The techniques and tactics, skills, tools usage, and experiences of operators can be shared and catalogued in the internal knowledge base built into the internal platform. The following screenshot is the techniques and tactics knowledge base tab:

The list of categories shown in the techniques and tactics knowledge base tab of the screenshot above (starting from the top left) are: web application penetration, internal network penetration, terminal penetration, anti-reconnaissance/detection, web application control and bypass, vulnerability discovery and exploitation, data analytics, evasion, password cracking, intelligent analysis, network reconnaissance. The whitepaper did display an actual knowledge base page, but the text shown in the screenshots consists of mock data.
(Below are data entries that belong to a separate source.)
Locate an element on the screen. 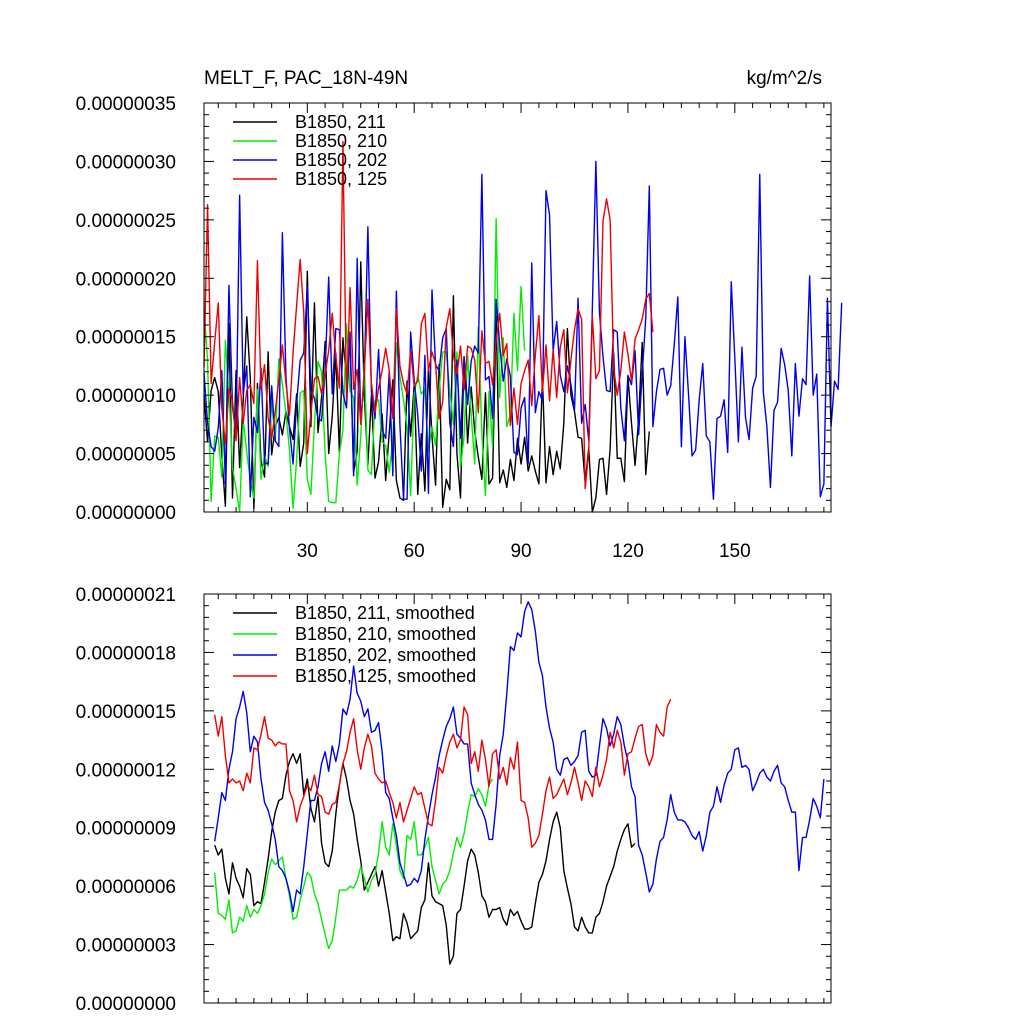 The width and height of the screenshot is (1024, 1024). legend-label: B1850, 211 is located at coordinates (340, 122).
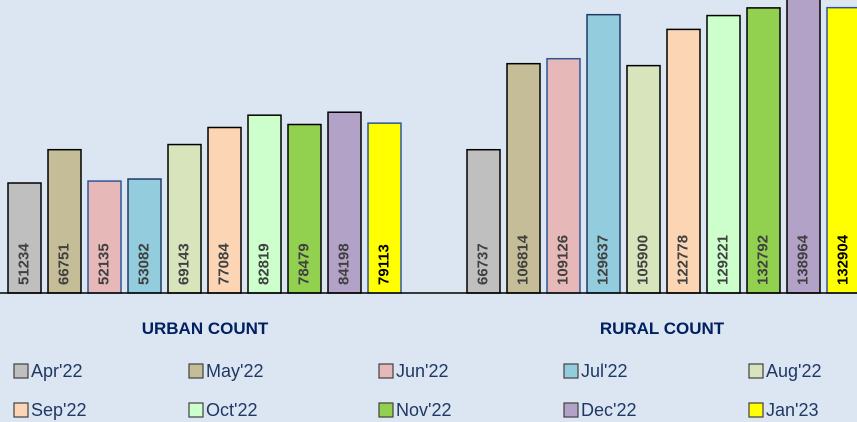 This screenshot has width=857, height=422. I want to click on data-label: 79113, so click(384, 264).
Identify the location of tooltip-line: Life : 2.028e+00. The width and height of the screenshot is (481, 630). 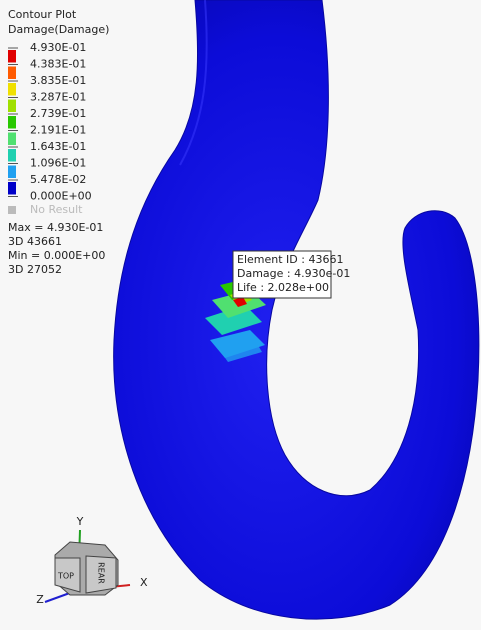
(283, 288).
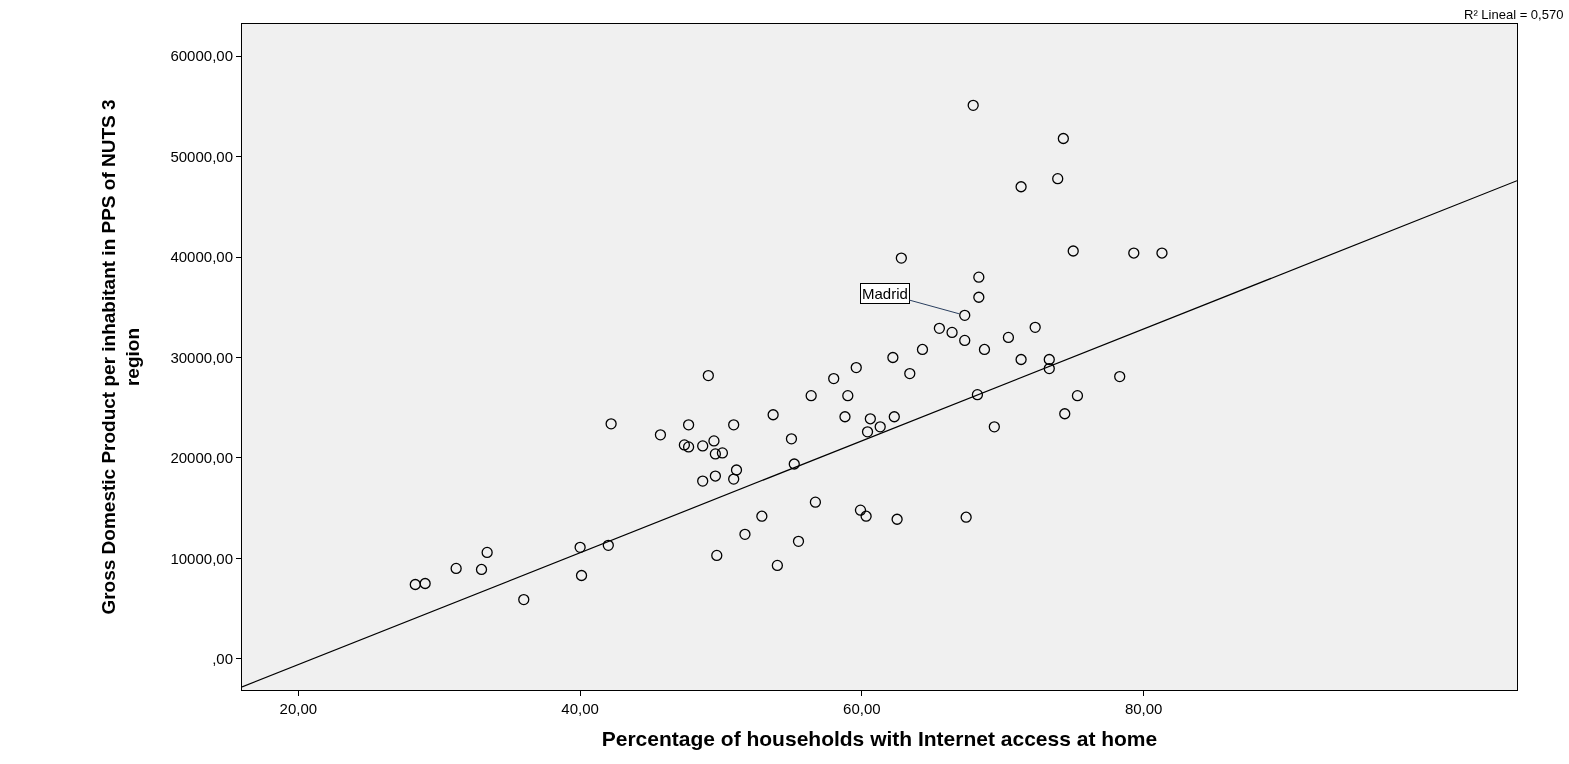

Integrated Operations Extranet Platform

The extranet platform is primarily a cyber operational management platform used by the operators to carry out attack operations. It provides operators the ability to deploy, manage, and securely decommission the VPS used in cyber campaigns, manage the tools and exploits used by operators, and keep track of mission notes, vulnerabilities, and servers.

Weapons Management

The weapon management feature is an arsenal warehouse that allows operators to import, search, display, and keep track of their tools. It also has versioning functionality to keep copies of the older tools and manage updates. As to what kind of tools are available or used by the iSoon and MPS team, this information was not discussed in the whitepaper.

Security Sandbox

Both the internal and external application have their own security sandbox environments for identifying any potential malware in the tools or files/data retrieved from the target. The weapon sandbox environment on the external application offers the same capability as the internal security sandbox environment. The latter is used to inspect the stolen data that was transmitted back to the internal application to prevent honeypot attacks or trojans. The sandbox environment capabilities include:

• File analysis: executables, DLL, PDF, office documents, URL, zip archive, etc.
• Win32 API inspection to detect malicious activities.
• Behavior analysis of the application for malicious intent.
• Process graph flow analysis (disassembler graph).
• PCAP* packet capture analysis.
• Detection for malicious screen capture and file modification.

* The white paper document had PCAP spelled incorrectly as “PACP”.

Conclusion

The integrated operations platform documentation provided a glimpse into how cyber operations are run by a foreign adversary and how they coordinate and manage their team, business, and infrastructure. This blog post only summarized the highlights and interesting facts from the whitepaper, it is not a comprehensive translation and analysis of the original document.